Stored items

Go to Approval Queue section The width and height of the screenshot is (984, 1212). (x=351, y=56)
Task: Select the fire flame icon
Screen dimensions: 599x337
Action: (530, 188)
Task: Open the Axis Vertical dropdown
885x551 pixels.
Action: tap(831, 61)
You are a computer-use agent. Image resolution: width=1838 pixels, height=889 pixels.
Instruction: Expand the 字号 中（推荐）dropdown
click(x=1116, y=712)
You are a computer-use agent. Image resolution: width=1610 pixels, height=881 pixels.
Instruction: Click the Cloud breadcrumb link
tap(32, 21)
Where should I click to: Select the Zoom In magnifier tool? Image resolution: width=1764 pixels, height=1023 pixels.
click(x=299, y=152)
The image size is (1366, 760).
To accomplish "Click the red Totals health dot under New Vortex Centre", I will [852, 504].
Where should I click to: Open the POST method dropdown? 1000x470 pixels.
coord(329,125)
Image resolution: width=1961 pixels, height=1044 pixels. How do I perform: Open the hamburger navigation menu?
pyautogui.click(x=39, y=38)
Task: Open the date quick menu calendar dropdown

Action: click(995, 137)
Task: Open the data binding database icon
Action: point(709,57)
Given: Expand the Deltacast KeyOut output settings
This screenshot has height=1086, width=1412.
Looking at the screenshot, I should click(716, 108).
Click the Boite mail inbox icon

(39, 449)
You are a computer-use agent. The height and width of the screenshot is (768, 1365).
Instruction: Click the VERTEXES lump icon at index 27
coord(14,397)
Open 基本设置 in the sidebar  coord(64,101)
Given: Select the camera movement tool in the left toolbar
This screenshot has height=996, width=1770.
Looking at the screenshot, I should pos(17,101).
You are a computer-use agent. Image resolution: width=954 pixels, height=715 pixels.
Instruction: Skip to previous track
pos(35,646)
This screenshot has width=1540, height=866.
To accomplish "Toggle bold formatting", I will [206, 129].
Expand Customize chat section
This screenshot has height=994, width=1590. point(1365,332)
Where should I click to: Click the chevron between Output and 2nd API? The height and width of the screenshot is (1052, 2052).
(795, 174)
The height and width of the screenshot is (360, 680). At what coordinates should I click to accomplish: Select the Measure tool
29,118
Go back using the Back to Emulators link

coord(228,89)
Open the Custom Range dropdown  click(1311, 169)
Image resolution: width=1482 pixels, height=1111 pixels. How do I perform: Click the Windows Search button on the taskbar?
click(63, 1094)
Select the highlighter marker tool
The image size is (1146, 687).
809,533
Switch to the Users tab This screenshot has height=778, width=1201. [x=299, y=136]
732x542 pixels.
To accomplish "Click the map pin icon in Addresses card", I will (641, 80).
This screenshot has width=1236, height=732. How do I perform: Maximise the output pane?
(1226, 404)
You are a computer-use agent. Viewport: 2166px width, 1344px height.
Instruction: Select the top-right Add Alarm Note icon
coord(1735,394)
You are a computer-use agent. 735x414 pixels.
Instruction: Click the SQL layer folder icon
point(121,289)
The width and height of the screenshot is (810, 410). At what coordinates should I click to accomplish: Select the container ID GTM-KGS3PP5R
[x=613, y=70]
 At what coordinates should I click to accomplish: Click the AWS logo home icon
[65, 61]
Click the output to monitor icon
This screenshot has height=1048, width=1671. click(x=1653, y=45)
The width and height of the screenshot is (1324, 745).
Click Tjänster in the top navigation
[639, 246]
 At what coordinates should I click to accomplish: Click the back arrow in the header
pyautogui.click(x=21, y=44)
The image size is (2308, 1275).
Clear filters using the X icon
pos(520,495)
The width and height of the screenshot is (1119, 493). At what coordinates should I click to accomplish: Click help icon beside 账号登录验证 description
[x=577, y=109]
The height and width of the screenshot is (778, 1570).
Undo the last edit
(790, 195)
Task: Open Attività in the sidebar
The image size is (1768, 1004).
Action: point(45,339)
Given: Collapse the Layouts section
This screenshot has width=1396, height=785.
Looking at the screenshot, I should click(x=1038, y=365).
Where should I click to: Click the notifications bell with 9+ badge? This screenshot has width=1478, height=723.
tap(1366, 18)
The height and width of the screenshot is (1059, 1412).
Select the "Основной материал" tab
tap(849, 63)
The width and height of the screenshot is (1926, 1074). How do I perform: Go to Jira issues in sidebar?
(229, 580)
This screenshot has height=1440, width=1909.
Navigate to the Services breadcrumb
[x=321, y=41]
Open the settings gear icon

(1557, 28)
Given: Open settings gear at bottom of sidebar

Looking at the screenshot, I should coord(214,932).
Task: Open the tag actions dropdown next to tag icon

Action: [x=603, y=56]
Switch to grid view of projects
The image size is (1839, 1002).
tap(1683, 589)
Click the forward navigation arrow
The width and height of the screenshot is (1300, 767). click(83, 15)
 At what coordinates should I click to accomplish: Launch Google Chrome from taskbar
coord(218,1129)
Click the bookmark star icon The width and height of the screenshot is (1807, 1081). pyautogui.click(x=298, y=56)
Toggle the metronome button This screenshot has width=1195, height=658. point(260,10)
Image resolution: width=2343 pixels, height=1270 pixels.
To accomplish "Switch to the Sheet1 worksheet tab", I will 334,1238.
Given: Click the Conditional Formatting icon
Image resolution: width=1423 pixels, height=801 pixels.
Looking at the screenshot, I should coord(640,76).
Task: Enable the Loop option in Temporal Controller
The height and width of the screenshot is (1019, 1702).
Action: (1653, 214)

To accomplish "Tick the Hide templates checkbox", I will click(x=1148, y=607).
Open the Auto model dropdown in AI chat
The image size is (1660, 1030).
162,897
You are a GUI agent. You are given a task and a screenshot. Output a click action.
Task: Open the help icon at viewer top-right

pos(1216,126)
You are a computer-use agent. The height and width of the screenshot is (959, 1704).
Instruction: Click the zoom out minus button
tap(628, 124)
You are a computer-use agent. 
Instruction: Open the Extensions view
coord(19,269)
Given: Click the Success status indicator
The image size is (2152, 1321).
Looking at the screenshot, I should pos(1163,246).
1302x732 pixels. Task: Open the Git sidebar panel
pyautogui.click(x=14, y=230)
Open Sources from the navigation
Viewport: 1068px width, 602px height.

#### TASK PROMPT
Write the data out again, verbatim.

#### ANSWER TO THE EXERCISE
Go to Approval Queue section The width and height of the screenshot is (984, 1212). (x=351, y=56)
Task: Select the fire flame icon
Screen dimensions: 599x337
Action: (530, 188)
Task: Open the Axis Vertical dropdown
885x551 pixels.
Action: tap(831, 61)
You are a computer-use agent. Image resolution: width=1838 pixels, height=889 pixels.
Instruction: Expand the 字号 中（推荐）dropdown
click(x=1116, y=712)
You are a computer-use agent. Image resolution: width=1610 pixels, height=881 pixels.
Instruction: Click the Cloud breadcrumb link
tap(32, 21)
Where should I click to: Select the Zoom In magnifier tool? Image resolution: width=1764 pixels, height=1023 pixels.
click(x=299, y=152)
The image size is (1366, 760).
To accomplish "Click the red Totals health dot under New Vortex Centre", I will [852, 504].
Where should I click to: Open the POST method dropdown? 1000x470 pixels.
coord(329,125)
Image resolution: width=1961 pixels, height=1044 pixels. How do I perform: Open the hamburger navigation menu?
pyautogui.click(x=39, y=38)
Task: Open the date quick menu calendar dropdown

Action: click(995, 137)
Task: Open the data binding database icon
Action: point(709,57)
Given: Expand the Deltacast KeyOut output settings
This screenshot has height=1086, width=1412.
Looking at the screenshot, I should click(716, 108).
Click the Boite mail inbox icon

(39, 449)
You are a computer-use agent. The height and width of the screenshot is (768, 1365).
Instruction: Click the VERTEXES lump icon at index 27
coord(14,397)
Open 基本设置 in the sidebar  coord(64,101)
Given: Select the camera movement tool in the left toolbar
This screenshot has height=996, width=1770.
Looking at the screenshot, I should pos(17,101).
You are a computer-use agent. Image resolution: width=954 pixels, height=715 pixels.
Instruction: Skip to previous track
pos(35,646)
This screenshot has width=1540, height=866.
To accomplish "Toggle bold formatting", I will [206, 129].
Expand Customize chat section
This screenshot has height=994, width=1590. point(1365,332)
Where should I click to: Click the chevron between Output and 2nd API? The height and width of the screenshot is (1052, 2052).
(795, 174)
The height and width of the screenshot is (360, 680). At what coordinates should I click to accomplish: Select the Measure tool
29,118
Go back using the Back to Emulators link

coord(228,89)
Open the Custom Range dropdown  click(1311, 169)
Image resolution: width=1482 pixels, height=1111 pixels. How do I perform: Click the Windows Search button on the taskbar?
click(63, 1094)
Select the highlighter marker tool
The image size is (1146, 687).
809,533
Switch to the Users tab This screenshot has height=778, width=1201. [x=299, y=136]
732x542 pixels.
To accomplish "Click the map pin icon in Addresses card", I will (641, 80).
This screenshot has width=1236, height=732. How do I perform: Maximise the output pane?
(1226, 404)
You are a computer-use agent. Viewport: 2166px width, 1344px height.
Instruction: Select the top-right Add Alarm Note icon
coord(1735,394)
You are a computer-use agent. 735x414 pixels.
Instruction: Click the SQL layer folder icon
point(121,289)
The width and height of the screenshot is (810, 410). At what coordinates should I click to accomplish: Select the container ID GTM-KGS3PP5R
[x=613, y=70]
 At what coordinates should I click to accomplish: Click the AWS logo home icon
[65, 61]
Click the output to monitor icon
This screenshot has height=1048, width=1671. click(x=1653, y=45)
The width and height of the screenshot is (1324, 745).
Click Tjänster in the top navigation
[639, 246]
 At what coordinates should I click to accomplish: Click the back arrow in the header
pyautogui.click(x=21, y=44)
The image size is (2308, 1275).
Clear filters using the X icon
pos(520,495)
The width and height of the screenshot is (1119, 493). At what coordinates should I click to accomplish: Click help icon beside 账号登录验证 description
[x=577, y=109]
The height and width of the screenshot is (778, 1570).
Undo the last edit
(790, 195)
Task: Open Attività in the sidebar
The image size is (1768, 1004).
Action: point(45,339)
Given: Collapse the Layouts section
This screenshot has width=1396, height=785.
Looking at the screenshot, I should click(x=1038, y=365).
Where should I click to: Click the notifications bell with 9+ badge? This screenshot has width=1478, height=723.
tap(1366, 18)
The height and width of the screenshot is (1059, 1412).
Select the "Основной материал" tab
tap(849, 63)
The width and height of the screenshot is (1926, 1074). How do I perform: Go to Jira issues in sidebar?
(229, 580)
This screenshot has height=1440, width=1909.
Navigate to the Services breadcrumb
[x=321, y=41]
Open the settings gear icon

(1557, 28)
Given: Open settings gear at bottom of sidebar

Looking at the screenshot, I should coord(214,932).
Task: Open the tag actions dropdown next to tag icon

Action: [x=603, y=56]
Switch to grid view of projects
The image size is (1839, 1002).
tap(1683, 589)
Click the forward navigation arrow
The width and height of the screenshot is (1300, 767). click(83, 15)
 At what coordinates should I click to accomplish: Launch Google Chrome from taskbar
coord(218,1129)
Click the bookmark star icon The width and height of the screenshot is (1807, 1081). pyautogui.click(x=298, y=56)
Toggle the metronome button This screenshot has width=1195, height=658. point(260,10)
Image resolution: width=2343 pixels, height=1270 pixels.
To accomplish "Switch to the Sheet1 worksheet tab", I will 334,1238.
Given: Click the Conditional Formatting icon
Image resolution: width=1423 pixels, height=801 pixels.
Looking at the screenshot, I should coord(640,76).
Task: Enable the Loop option in Temporal Controller
The height and width of the screenshot is (1019, 1702).
Action: (1653, 214)

To accomplish "Tick the Hide templates checkbox", I will click(x=1148, y=607).
Open the Auto model dropdown in AI chat
The image size is (1660, 1030).
162,897
You are a GUI agent. You are given a task and a screenshot. Output a click action.
Task: Open the help icon at viewer top-right

pos(1216,126)
You are a computer-use agent. The height and width of the screenshot is (959, 1704).
Instruction: Click the zoom out minus button
tap(628, 124)
You are a computer-use agent. 
Instruction: Open the Extensions view
coord(19,269)
Given: Click the Success status indicator
The image size is (2152, 1321).
Looking at the screenshot, I should pos(1163,246).
1302x732 pixels. Task: Open the Git sidebar panel
pyautogui.click(x=14, y=230)
Open Sources from the navigation
Viewport: 1068px width, 602px height.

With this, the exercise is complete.